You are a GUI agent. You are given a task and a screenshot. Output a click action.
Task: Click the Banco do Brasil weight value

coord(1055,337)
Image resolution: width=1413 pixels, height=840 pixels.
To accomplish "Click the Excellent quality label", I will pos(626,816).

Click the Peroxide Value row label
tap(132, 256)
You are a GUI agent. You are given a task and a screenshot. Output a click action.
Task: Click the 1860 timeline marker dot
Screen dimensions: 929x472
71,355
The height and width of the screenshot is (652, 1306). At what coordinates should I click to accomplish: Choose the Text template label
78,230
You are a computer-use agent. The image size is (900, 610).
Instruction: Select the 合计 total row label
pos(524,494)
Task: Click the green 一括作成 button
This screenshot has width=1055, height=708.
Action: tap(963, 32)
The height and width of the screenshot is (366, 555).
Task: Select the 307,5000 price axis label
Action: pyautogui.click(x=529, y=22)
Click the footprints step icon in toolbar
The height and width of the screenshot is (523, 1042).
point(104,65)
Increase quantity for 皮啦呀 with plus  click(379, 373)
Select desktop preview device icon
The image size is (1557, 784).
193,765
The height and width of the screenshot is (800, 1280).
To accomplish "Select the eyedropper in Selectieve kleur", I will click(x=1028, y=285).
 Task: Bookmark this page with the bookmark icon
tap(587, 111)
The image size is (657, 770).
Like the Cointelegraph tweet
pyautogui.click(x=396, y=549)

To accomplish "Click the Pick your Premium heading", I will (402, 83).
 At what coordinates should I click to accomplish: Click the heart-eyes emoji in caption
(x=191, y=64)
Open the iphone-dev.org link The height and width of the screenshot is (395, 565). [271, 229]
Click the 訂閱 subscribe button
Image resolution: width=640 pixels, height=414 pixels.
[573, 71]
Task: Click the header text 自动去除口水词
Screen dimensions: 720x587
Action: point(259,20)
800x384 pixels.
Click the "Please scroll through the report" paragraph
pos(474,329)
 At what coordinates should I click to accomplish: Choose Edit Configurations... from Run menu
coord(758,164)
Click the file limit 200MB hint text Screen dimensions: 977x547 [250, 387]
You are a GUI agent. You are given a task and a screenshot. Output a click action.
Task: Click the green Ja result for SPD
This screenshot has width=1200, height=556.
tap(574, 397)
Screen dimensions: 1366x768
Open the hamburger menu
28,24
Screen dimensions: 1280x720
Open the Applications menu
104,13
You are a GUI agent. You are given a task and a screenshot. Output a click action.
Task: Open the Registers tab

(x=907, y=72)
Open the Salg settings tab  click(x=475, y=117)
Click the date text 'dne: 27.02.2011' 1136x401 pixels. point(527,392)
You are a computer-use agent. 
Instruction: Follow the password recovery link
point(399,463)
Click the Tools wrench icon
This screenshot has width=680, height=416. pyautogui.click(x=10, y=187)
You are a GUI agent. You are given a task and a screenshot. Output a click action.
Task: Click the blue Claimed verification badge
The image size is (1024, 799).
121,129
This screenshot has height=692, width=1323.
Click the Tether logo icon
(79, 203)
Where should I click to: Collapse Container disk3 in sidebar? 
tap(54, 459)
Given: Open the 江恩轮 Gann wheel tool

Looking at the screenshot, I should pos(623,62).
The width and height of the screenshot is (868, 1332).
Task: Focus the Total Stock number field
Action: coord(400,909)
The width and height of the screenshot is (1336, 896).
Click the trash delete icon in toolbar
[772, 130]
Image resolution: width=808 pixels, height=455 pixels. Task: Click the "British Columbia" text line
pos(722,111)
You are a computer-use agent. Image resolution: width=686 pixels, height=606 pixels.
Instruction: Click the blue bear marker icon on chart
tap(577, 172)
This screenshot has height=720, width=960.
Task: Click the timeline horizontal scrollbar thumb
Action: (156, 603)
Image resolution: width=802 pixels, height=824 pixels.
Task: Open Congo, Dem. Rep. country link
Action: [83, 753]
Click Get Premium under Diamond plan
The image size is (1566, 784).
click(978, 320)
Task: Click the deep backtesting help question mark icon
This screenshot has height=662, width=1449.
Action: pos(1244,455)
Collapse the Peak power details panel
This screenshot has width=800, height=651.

TASK TO COMPLETE
Work out the number of lines above that include the string "computer" and write only that number.

SOLUTION TO THIS TASK
3